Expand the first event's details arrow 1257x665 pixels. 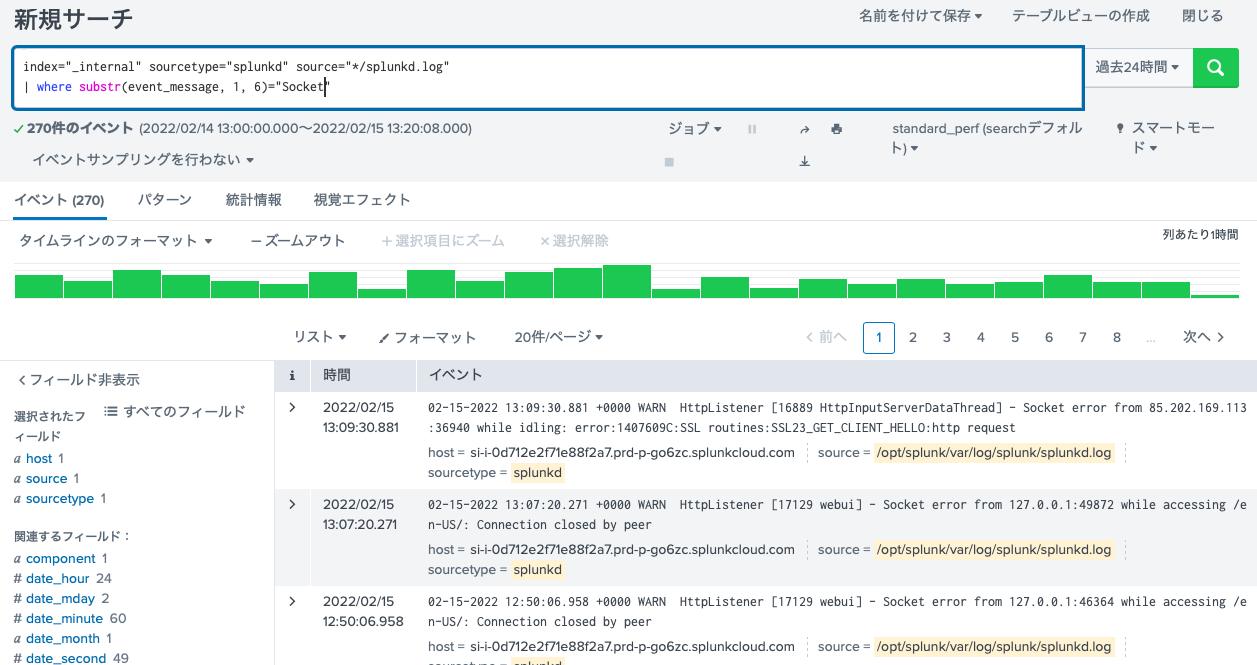pos(292,407)
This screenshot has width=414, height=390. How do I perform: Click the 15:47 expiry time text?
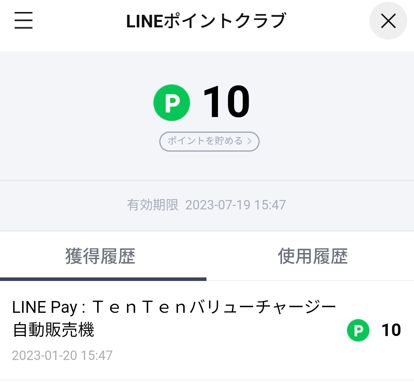(270, 205)
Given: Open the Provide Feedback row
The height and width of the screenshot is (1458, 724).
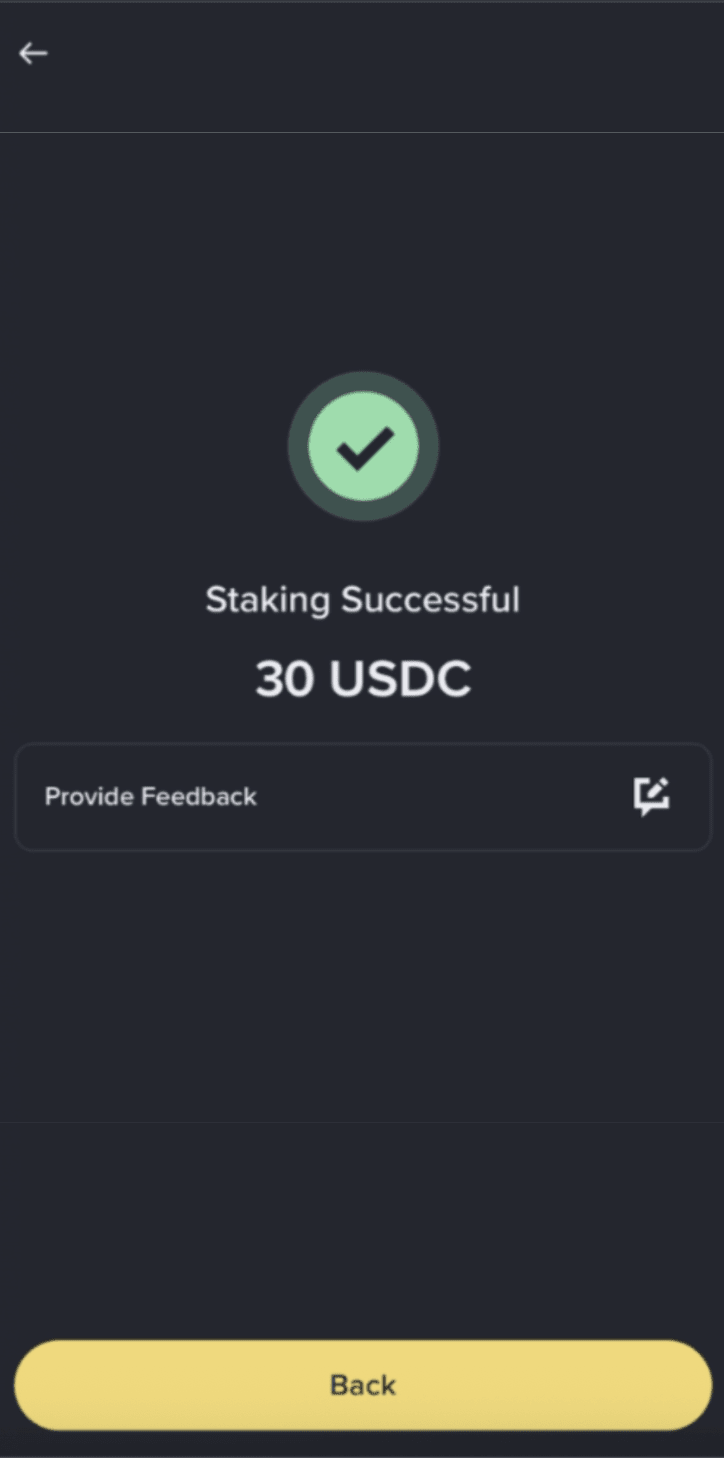Looking at the screenshot, I should tap(363, 797).
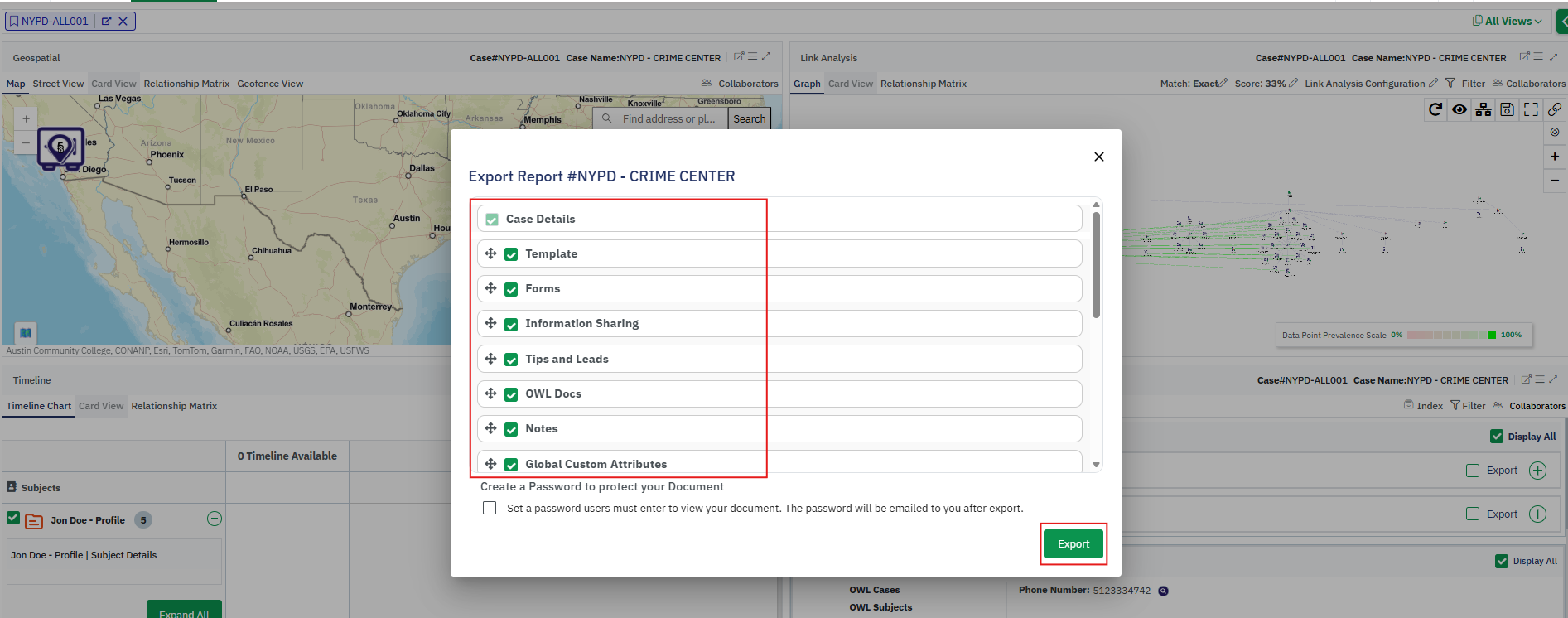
++++++++++
▸ Written task:
Rewrite the lines from the one containing "Given: Open the Provide Feedback row" through the end of the records as a Markdown table with the columns No. and Line. Skip blank lines, and leave the pictures out.

▸ Task output:
| No. | Line |
|---|---|
| 1 | Given: Open the Provide Feedback row |
| 2 | The height and width of the screenshot is (1458, 724). |
| 3 | Looking at the screenshot, I should tap(363, 797). |